# Input data

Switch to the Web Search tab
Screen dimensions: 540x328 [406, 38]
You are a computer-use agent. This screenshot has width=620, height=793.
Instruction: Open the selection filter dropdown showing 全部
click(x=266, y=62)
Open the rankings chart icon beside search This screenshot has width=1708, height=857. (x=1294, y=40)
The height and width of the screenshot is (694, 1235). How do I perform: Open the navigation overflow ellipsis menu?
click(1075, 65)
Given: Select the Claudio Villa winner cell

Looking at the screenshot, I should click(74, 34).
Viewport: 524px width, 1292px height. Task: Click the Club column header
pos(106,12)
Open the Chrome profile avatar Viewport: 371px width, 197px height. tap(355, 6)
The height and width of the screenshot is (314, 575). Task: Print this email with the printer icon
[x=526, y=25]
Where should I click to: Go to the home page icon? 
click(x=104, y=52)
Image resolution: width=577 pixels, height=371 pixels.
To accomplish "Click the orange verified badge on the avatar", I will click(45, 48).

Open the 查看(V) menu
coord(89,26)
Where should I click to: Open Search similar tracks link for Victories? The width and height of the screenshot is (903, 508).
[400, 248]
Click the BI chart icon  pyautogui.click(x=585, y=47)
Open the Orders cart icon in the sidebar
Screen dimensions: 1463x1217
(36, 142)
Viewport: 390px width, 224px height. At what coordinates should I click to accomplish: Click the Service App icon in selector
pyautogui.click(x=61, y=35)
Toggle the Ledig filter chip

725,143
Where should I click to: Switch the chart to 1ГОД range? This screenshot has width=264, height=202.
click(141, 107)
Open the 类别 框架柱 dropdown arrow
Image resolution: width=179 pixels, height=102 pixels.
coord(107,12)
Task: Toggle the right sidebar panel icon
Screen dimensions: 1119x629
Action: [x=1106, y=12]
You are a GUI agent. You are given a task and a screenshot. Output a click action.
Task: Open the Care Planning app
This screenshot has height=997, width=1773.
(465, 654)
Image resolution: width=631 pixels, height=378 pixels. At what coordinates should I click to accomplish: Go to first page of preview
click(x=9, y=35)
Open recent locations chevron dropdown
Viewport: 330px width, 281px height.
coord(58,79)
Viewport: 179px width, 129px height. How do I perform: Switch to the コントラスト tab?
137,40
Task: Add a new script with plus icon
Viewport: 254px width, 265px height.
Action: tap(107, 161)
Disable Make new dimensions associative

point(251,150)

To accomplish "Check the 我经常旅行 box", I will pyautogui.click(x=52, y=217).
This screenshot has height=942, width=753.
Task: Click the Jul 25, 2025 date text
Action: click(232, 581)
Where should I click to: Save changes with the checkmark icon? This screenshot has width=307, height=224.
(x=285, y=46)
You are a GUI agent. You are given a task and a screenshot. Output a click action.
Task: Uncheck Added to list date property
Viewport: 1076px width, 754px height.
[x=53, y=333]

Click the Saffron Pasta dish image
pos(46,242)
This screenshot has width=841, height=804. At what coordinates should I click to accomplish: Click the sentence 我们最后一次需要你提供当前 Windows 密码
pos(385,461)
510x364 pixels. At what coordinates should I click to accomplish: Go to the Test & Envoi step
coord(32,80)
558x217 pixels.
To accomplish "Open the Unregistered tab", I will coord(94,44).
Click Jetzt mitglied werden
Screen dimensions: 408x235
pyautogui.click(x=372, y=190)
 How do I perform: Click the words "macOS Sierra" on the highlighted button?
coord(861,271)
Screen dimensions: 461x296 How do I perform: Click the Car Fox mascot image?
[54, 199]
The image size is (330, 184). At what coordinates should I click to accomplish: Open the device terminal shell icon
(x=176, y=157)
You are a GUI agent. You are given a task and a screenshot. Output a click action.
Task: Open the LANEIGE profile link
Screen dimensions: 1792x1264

# What you have to do
Reproduce all of the data above, substituting "Window" for every occurrence of "Viewport" and leaving everything else unchanged.

# The answer
Switch to the Web Search tab
Screen dimensions: 540x328 [406, 38]
You are a computer-use agent. This screenshot has width=620, height=793.
Instruction: Open the selection filter dropdown showing 全部
click(x=266, y=62)
Open the rankings chart icon beside search This screenshot has width=1708, height=857. (x=1294, y=40)
The height and width of the screenshot is (694, 1235). How do I perform: Open the navigation overflow ellipsis menu?
click(1075, 65)
Given: Select the Claudio Villa winner cell

Looking at the screenshot, I should click(74, 34).
Window: 524px width, 1292px height. Task: Click the Club column header
pos(106,12)
Open the Chrome profile avatar Window: 371px width, 197px height. tap(355, 6)
The height and width of the screenshot is (314, 575). Task: Print this email with the printer icon
[x=526, y=25]
Where should I click to: Go to the home page icon? 
click(x=104, y=52)
Image resolution: width=577 pixels, height=371 pixels.
To accomplish "Click the orange verified badge on the avatar", I will click(45, 48).

Open the 查看(V) menu
coord(89,26)
Where should I click to: Open Search similar tracks link for Victories? The width and height of the screenshot is (903, 508).
[400, 248]
Click the BI chart icon  pyautogui.click(x=585, y=47)
Open the Orders cart icon in the sidebar
Screen dimensions: 1463x1217
(36, 142)
Window: 390px width, 224px height. At what coordinates should I click to accomplish: Click the Service App icon in selector
pyautogui.click(x=61, y=35)
Toggle the Ledig filter chip

725,143
Where should I click to: Switch the chart to 1ГОД range? This screenshot has width=264, height=202.
click(141, 107)
Open the 类别 框架柱 dropdown arrow
Image resolution: width=179 pixels, height=102 pixels.
coord(107,12)
Task: Toggle the right sidebar panel icon
Screen dimensions: 1119x629
Action: [x=1106, y=12]
You are a GUI agent. You are given a task and a screenshot. Output a click action.
Task: Open the Care Planning app
This screenshot has height=997, width=1773.
(465, 654)
Image resolution: width=631 pixels, height=378 pixels. At what coordinates should I click to accomplish: Go to first page of preview
click(x=9, y=35)
Open recent locations chevron dropdown
Window: 330px width, 281px height.
coord(58,79)
Window: 179px width, 129px height. How do I perform: Switch to the コントラスト tab?
137,40
Task: Add a new script with plus icon
Window: 254px width, 265px height.
Action: tap(107, 161)
Disable Make new dimensions associative

point(251,150)

To accomplish "Check the 我经常旅行 box", I will pyautogui.click(x=52, y=217).
This screenshot has height=942, width=753.
Task: Click the Jul 25, 2025 date text
Action: click(232, 581)
Where should I click to: Save changes with the checkmark icon? This screenshot has width=307, height=224.
(x=285, y=46)
You are a GUI agent. You are given a task and a screenshot. Output a click action.
Task: Uncheck Added to list date property
Window: 1076px width, 754px height.
[x=53, y=333]

Click the Saffron Pasta dish image
pos(46,242)
This screenshot has width=841, height=804. At what coordinates should I click to accomplish: Click the sentence 我们最后一次需要你提供当前 Windows 密码
pos(385,461)
510x364 pixels. At what coordinates should I click to accomplish: Go to the Test & Envoi step
coord(32,80)
558x217 pixels.
To accomplish "Open the Unregistered tab", I will coord(94,44).
Click Jetzt mitglied werden
Screen dimensions: 408x235
pyautogui.click(x=372, y=190)
 How do I perform: Click the words "macOS Sierra" on the highlighted button?
coord(861,271)
Screen dimensions: 461x296 How do I perform: Click the Car Fox mascot image?
[54, 199]
The image size is (330, 184). At what coordinates should I click to accomplish: Open the device terminal shell icon
(x=176, y=157)
You are a GUI agent. You are given a task and a screenshot. Output a click action.
Task: Open the LANEIGE profile link
Screen dimensions: 1792x1264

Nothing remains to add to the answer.